1. Nouvelle radiotransparence périapicale
2. Radiotransparence périapicale augmentée
3. Radiotransparence périapicale inchangée
4. Radiotransparence périapicale réduite selon laquelle une décision sera prise sur les procédures ultérieures : chirurgie endodontique, surveillance de la dent, extraction dentaire. Tout désaccord dans la décision sera résolu par discussion jusqu'à ce qu'un accord soit atteint.

L'analyse de la guérison de la lésion sera réalisée par évaluation volumétrique en utilisant le logiciel ITK-SNAP. Le calcul et l'évaluation volumétrique en mm3 seront réalisés avec ITK-SNAP avec un modelage supplémentaire, un ajustement manuel et un transfert. Dans les dents multiradiculées, le défaut sera affiché comme la somme des processus périapicaux individuels. Lors du contrôle à 12 mois, tous les processus plus petits que deux fois l'épaisseur du ligament parodontal seront comptés comme 0 mm3, ou guérison complète.

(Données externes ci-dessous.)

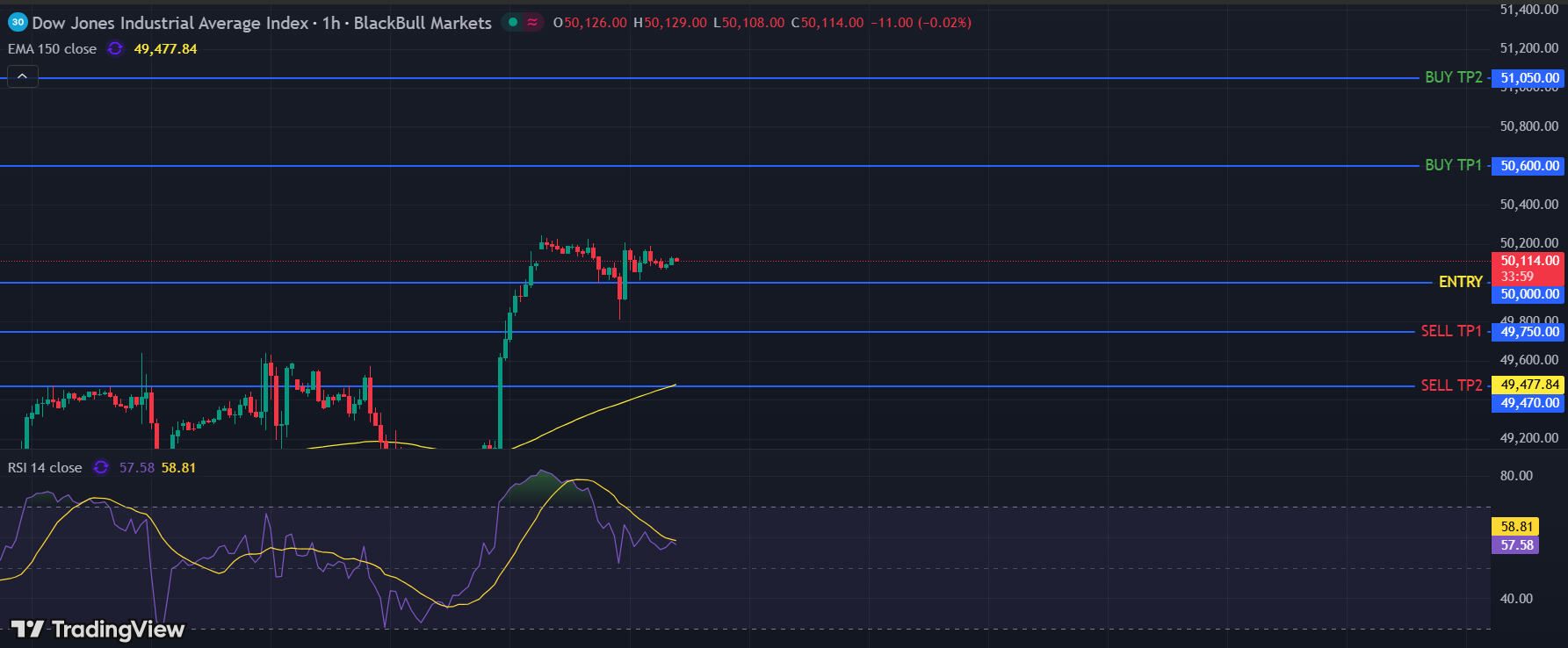Open the TradingView logo in chart corner
This screenshot has width=1568, height=648.
coord(98,629)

Évaluation de la douleur postopératoire après une révision dentaire en une seule séance Après la procédure, les sujets recevront un questionnaire sur la survenue, la durée et l'intensité de la douleur postopératoire, qu'ils rempliront sur une période de sept jours.

Procédures statistiques Le test du Chi-carré, le test exact de Fisher et le test de Fisher-Freeman-Halton seront utilisés pour l'analyse statistique. Le niveau de signification sera fixé à 5 %. Les tests pour la douleur postopératoire étaient le test de percussion et le test de palpation.